Continue the "Banzai!" ski-trip story below with new prose that follows its last sentence.

* [PASSAGE PROVIDED]
· · · ·

Banzai!

Banzai!” shouted Joey as he thrust headfirst straight down the side of the mountain.

Banzai!” yelled Ricky shooting through the narrow gap amid eerie outcroppings of ragged rock before gliding into a white abyss of sheer ice. His monoski barely touched the gritty, granular snow that provided the only hope for breaking his fall.

Banzai!” echoed Ken, a tequila-primed fireplug of non-stop energy and exuberance, following his comrades off the 11,000-foot peak at nearly ninety miles an hour.

I cringe now as I remember my first-ever ski trip – a four-day bachelor party at Mammoth Mountain on the eastern fringe of the Sierra Nevada’s. I especially wince when I recall how I got down from the top of the mountain – sliding on my backside down a double diamond run when no one looked.

Travelling back to L.A. with my cousin Ricky after skiing, he mentioned how similar we were.

· · · ·

* [STORED ROWS]
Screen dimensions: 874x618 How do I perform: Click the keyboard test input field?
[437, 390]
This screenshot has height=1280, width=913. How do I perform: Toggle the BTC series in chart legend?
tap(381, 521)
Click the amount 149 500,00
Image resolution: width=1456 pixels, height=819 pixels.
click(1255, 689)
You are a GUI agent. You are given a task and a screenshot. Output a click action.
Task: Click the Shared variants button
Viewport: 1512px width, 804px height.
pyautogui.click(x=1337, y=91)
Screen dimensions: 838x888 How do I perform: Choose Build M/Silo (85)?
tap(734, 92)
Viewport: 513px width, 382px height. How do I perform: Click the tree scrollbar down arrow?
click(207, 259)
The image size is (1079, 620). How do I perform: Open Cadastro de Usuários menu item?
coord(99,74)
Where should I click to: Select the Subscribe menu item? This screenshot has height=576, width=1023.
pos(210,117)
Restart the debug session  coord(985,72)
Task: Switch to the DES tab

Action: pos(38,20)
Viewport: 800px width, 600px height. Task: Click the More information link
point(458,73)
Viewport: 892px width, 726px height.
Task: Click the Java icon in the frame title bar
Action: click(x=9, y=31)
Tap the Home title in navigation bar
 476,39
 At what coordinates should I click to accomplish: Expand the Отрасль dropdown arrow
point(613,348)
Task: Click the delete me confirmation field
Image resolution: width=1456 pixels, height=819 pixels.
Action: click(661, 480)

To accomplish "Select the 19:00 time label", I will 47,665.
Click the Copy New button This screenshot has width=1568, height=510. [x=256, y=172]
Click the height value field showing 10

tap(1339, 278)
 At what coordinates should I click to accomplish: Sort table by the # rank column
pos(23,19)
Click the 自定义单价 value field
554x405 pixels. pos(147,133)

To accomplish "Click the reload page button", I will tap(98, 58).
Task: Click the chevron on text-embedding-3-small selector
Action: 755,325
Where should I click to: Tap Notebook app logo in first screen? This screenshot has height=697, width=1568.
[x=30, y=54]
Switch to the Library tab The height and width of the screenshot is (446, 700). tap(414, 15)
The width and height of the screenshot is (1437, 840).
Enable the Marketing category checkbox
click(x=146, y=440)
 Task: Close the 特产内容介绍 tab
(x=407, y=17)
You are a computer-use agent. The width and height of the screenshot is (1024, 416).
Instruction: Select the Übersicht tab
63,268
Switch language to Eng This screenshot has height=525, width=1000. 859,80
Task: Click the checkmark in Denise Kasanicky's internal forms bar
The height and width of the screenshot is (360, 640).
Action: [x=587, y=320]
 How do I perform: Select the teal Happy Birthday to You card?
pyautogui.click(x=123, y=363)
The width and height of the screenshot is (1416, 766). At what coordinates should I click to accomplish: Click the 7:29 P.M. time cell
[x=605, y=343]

· · · ·

* [RESPONSE]
Of course, I would never risk life and limb skiing down a monstrous mountain at a speed fast enough to qualify for the Indy 500. Not me. I’m too mature to do that or any of the other wild death-defying stunts my California cousin and his colleagues might partake of. Hang gliders? Forget it! Low level parachute jumps? No way. I perceived my stature as much more elevated than these irresponsible boys.

Boys. I actually called these older men “boys.”  I reflected. In a different time and a different place, these young adults might have been glorified as idols. They exhibit the kind of moxie that permits a man to pilot a plane through point-blank antiaircraft gunfire on a tree-skirting bombing run. I could hear the chisel-chinned actor proclaiming in the generic World War II movie, “Someone’s got to do it if we want to stop Hitler!”

Someone’s got to do it, but never me, I groaned internally. Banzai! – the act of living on the edge, fully comfortable fate persists as the ultimate arbiter, and we act as mere players in a never ending game. Tempting fate requires an inner confidence few display. Flying without instruments in a dense fog seems downright stupid, but a hero would do it to deliver the rare serum needed to save a sickly child.

Of course, no heroic objective derives from frivolous thrill-seeking, but unadorned daring adventures like these do make good practice. For all we know, blind mindlessness – the spirit of Banzai! – probably clears your arteries. It’s got to have some good if it’s so bad.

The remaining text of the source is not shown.